Common Regular Expressions for ObservePoint

Overview

A regular expression finds patterns in text. It is used in ObservePoint to define Include and Exclude Lists and to define what values to look for in custom rules. Use the ObservePoint Regular Expression Tester to try out and modify the following examples or to create your own.

Simple Regular Expressions for Rules

You can use regular expressions when creating rules to look for patterns in values that are captured. Below are some common regular expressions:

Days of the Week

Timestamp, matching something like 10:12PM or 02:05AM (with preceding zero)

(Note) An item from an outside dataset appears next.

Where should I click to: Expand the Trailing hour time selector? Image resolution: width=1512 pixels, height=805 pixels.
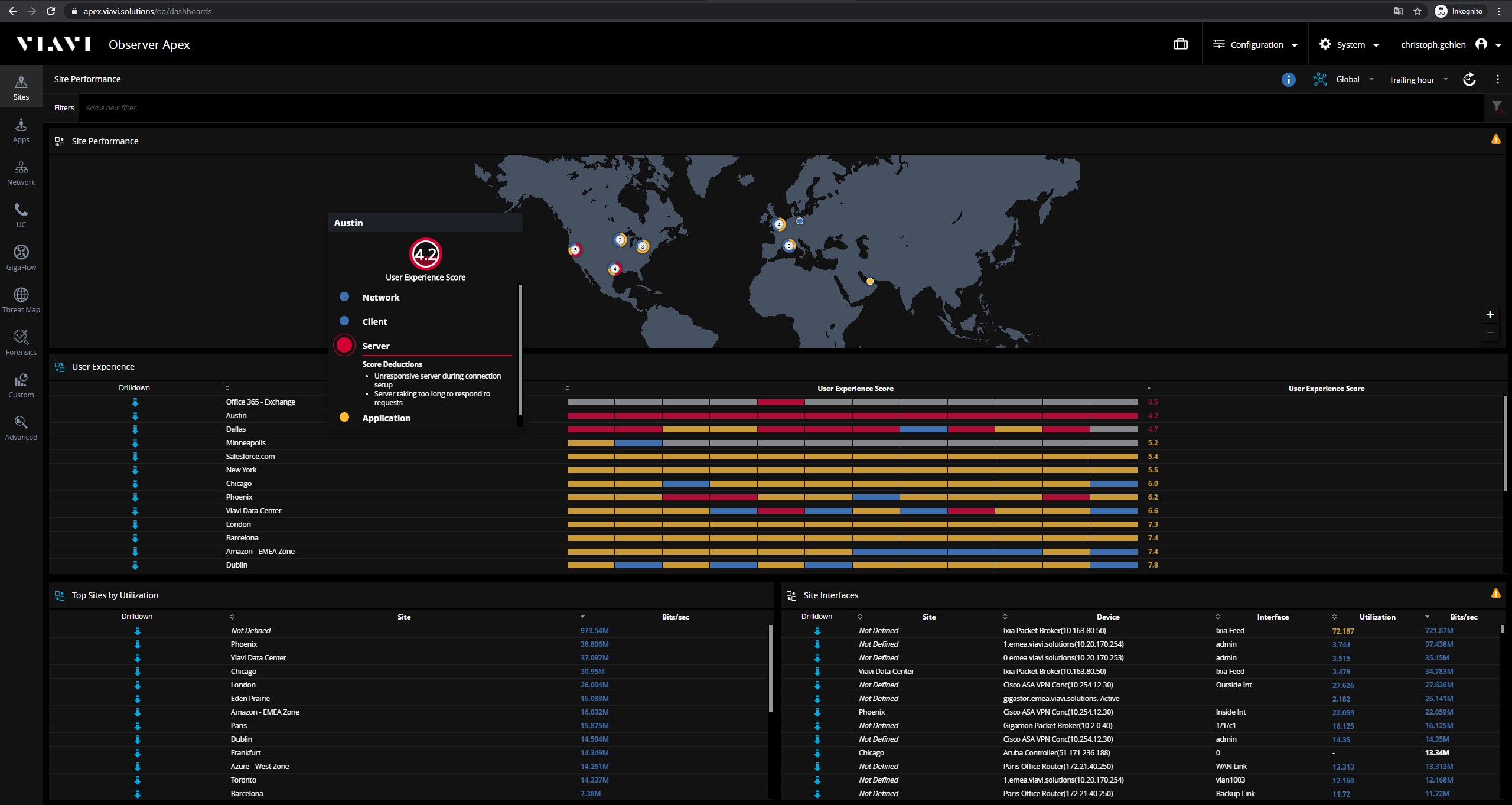tap(1418, 79)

^(0[1-9]|10|11|12):([0-5]\d)(AM|PM)$

Timestamp, matching something like 10:12PM or 2:05AM (no preceding zero)

^([1-9]|10|11|12):([0-5]\d)(AM|PM)$

Timestamp matching 24 Hour Time

^([01]\d|2[0-3]):([0-5][0-9])

Timestamp matching something like 14:12|Saturday

Any 400 level codes, such as a 404 code

(4\d\d)

Default Include List

Audits have two default regular expressions for the Include List (sometimes called the Include Filter), depending on whether the Audit has only a single Starting URL defined or multiple ones defined.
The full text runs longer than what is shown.